Problem: The answer must reproduce exactly the lines from the one with "Task: Open highlighted" through the end of the material, and it must contain no pictures.

Records supplied:
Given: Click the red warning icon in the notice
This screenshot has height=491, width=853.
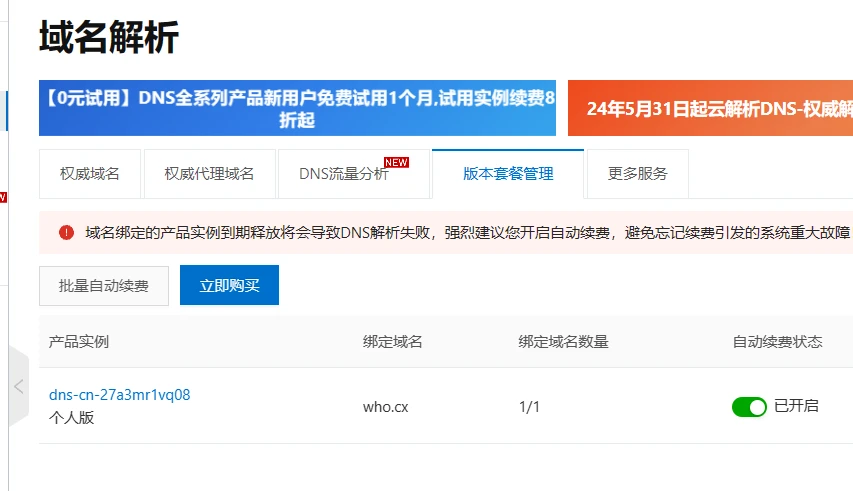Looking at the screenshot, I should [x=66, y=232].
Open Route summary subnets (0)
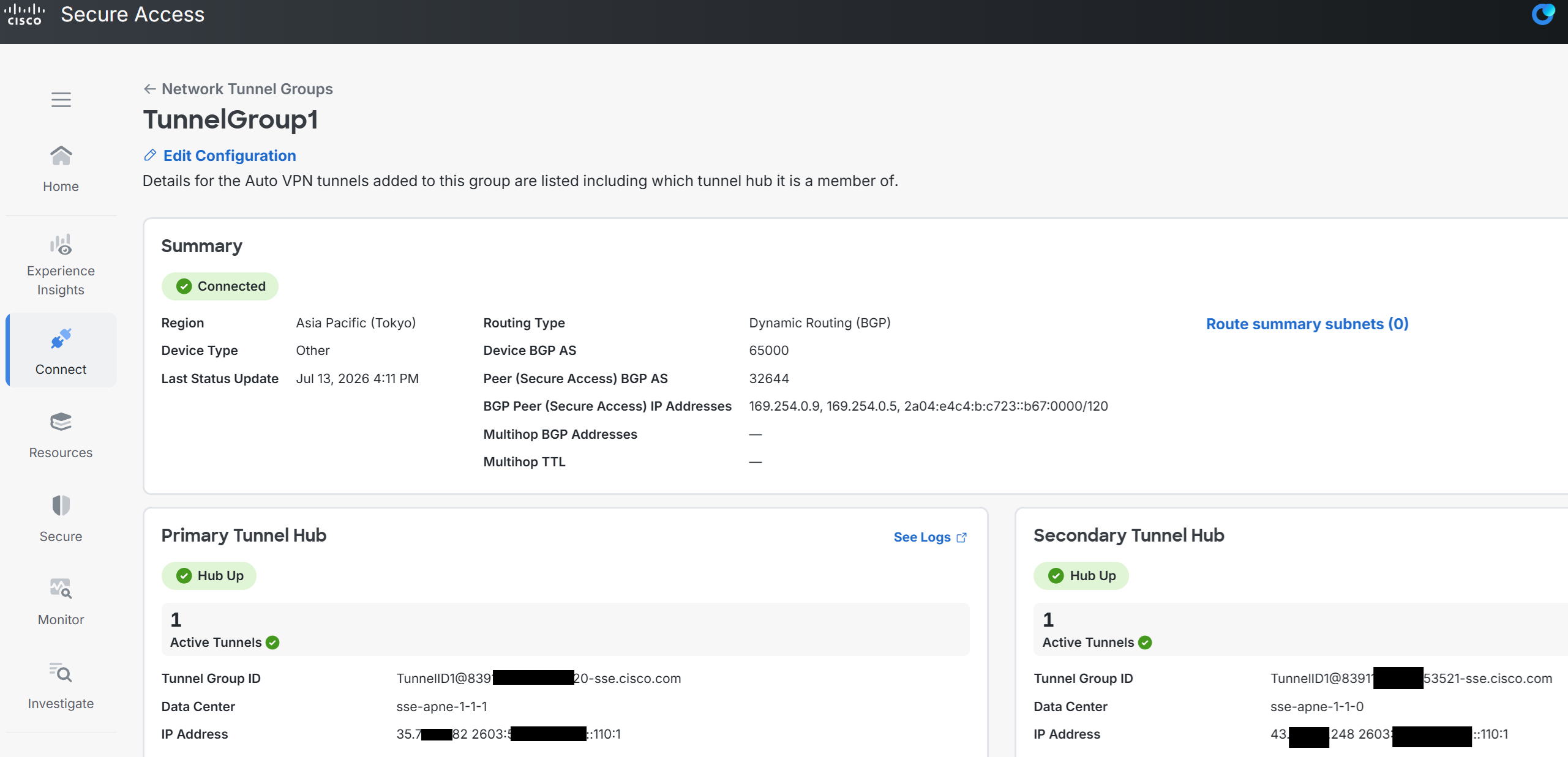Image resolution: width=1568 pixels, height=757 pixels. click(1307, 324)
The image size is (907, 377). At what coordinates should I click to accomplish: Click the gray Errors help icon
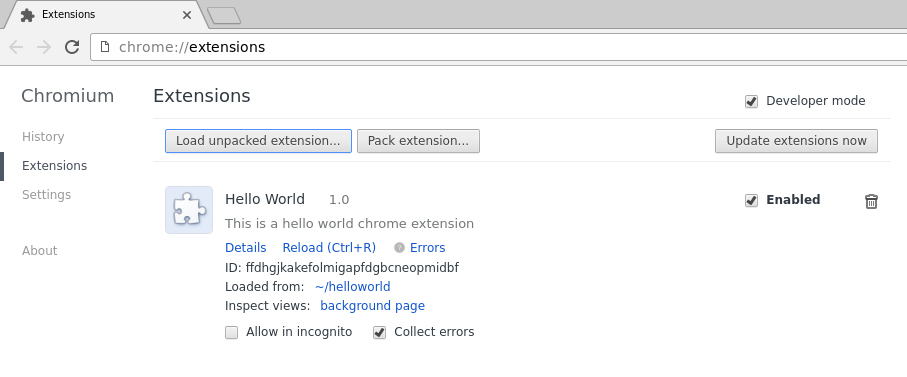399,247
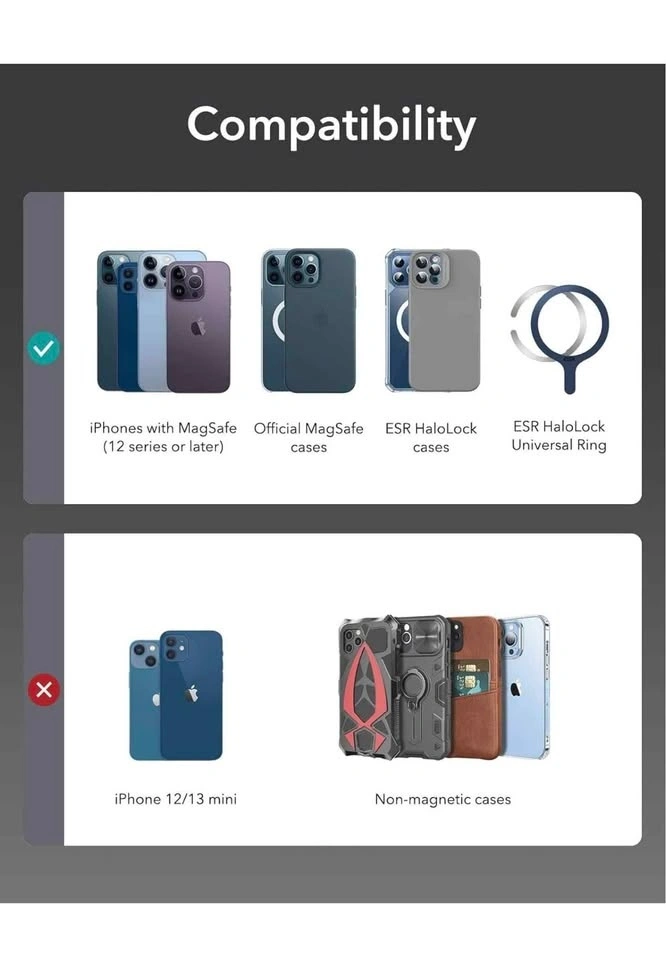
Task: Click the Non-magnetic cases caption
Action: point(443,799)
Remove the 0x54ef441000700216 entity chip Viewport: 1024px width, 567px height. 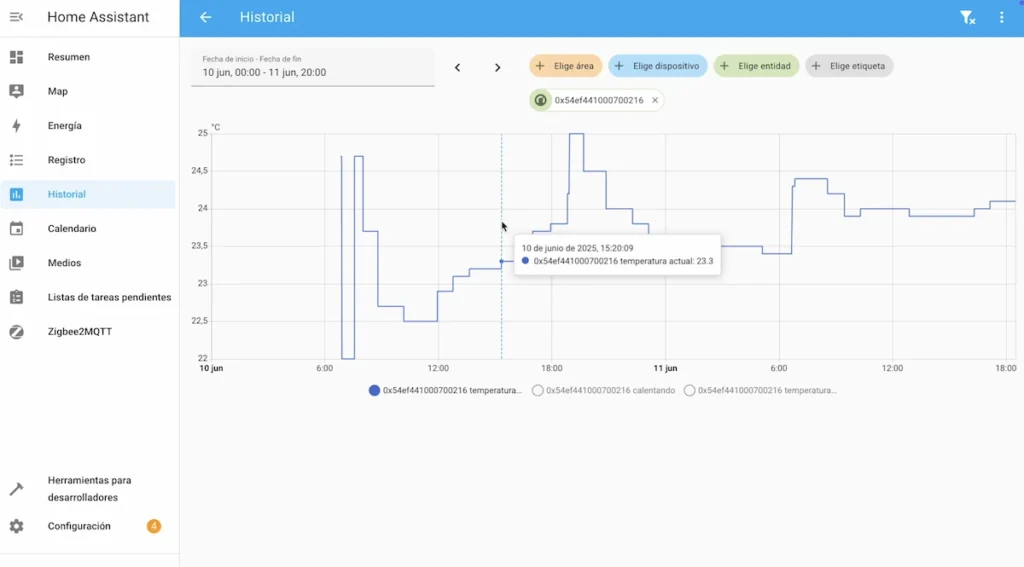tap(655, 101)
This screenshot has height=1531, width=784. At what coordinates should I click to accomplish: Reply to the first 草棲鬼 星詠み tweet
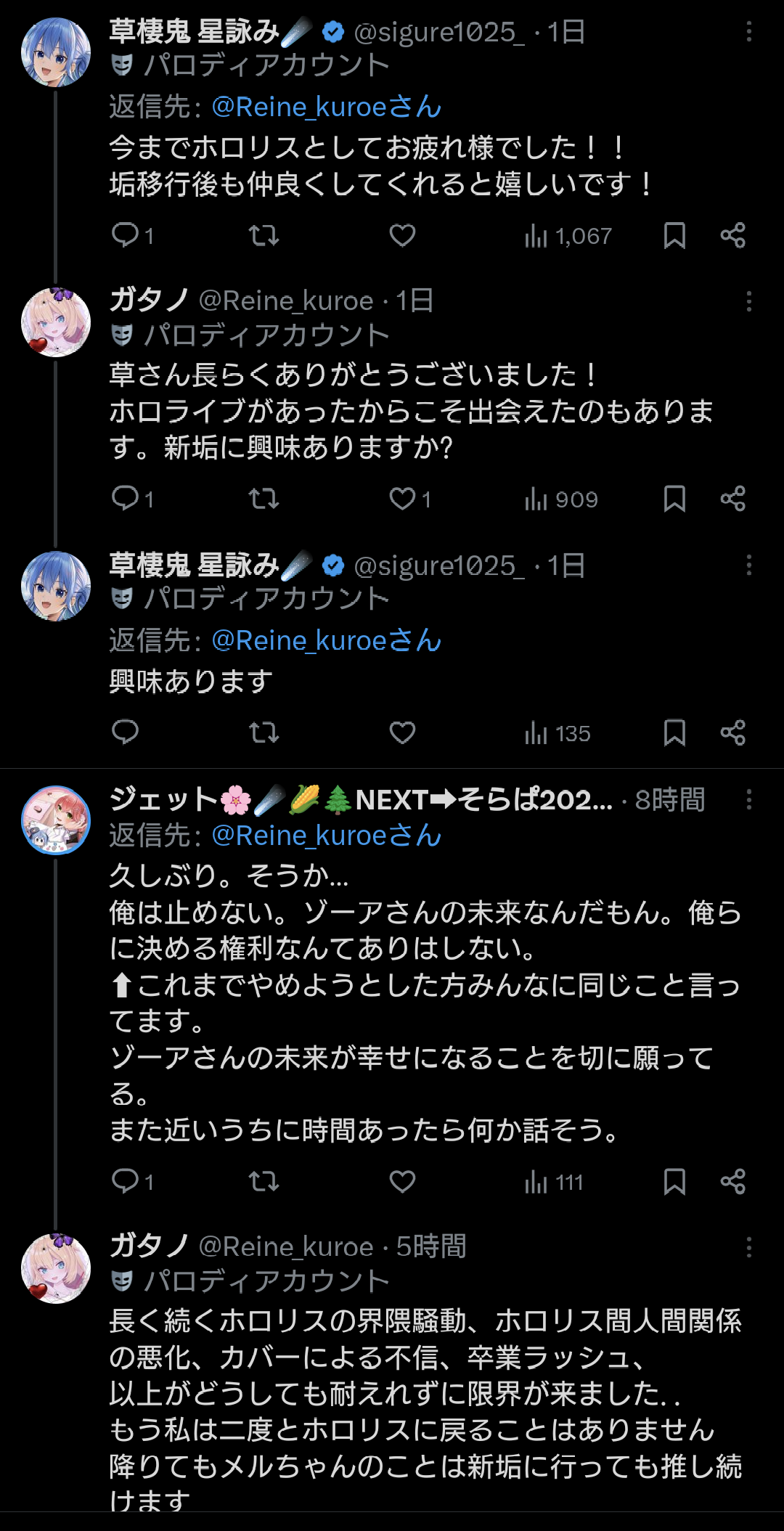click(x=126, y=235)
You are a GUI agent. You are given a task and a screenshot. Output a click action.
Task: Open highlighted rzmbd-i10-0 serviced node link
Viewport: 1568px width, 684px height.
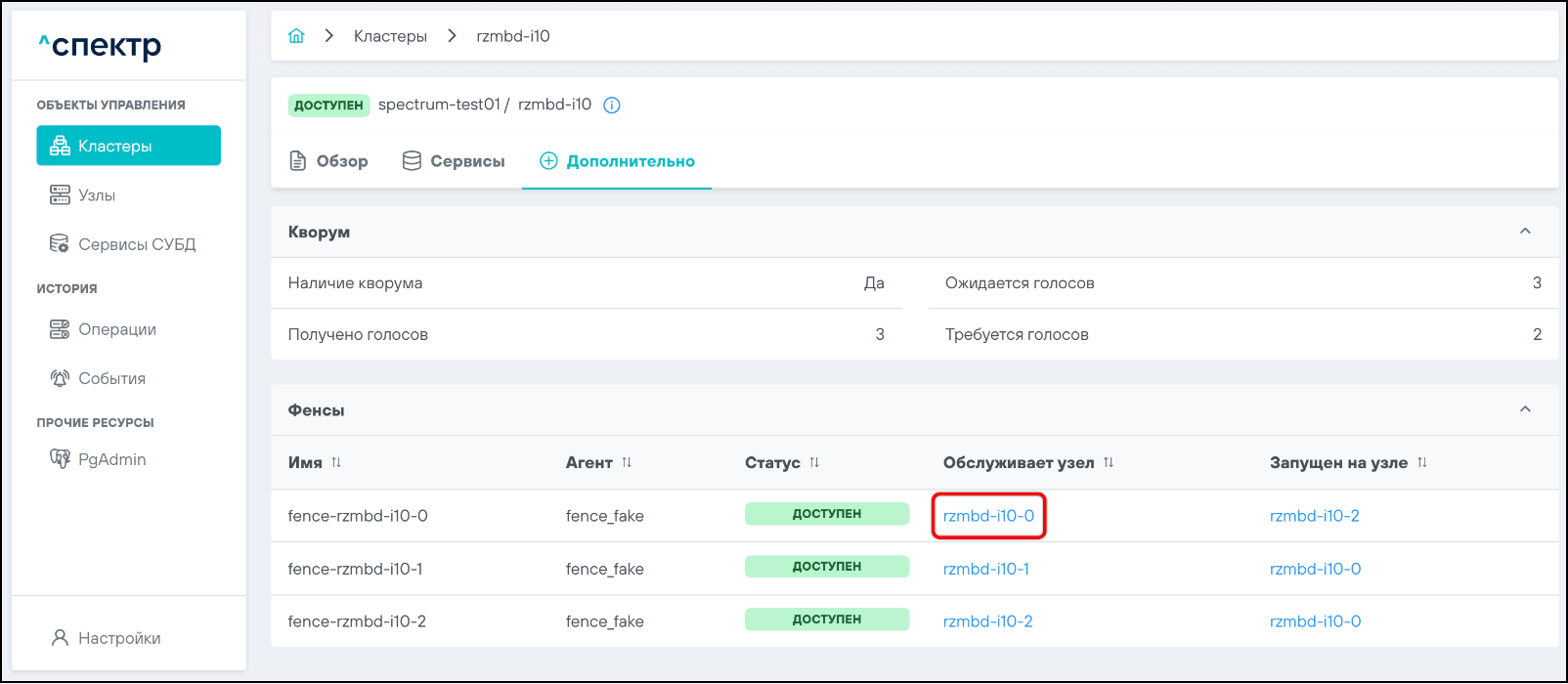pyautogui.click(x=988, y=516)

Task output:
Task: Open highlighted rzmbd-i10-0 serviced node link
Viewport: 1568px width, 684px height.
pyautogui.click(x=988, y=516)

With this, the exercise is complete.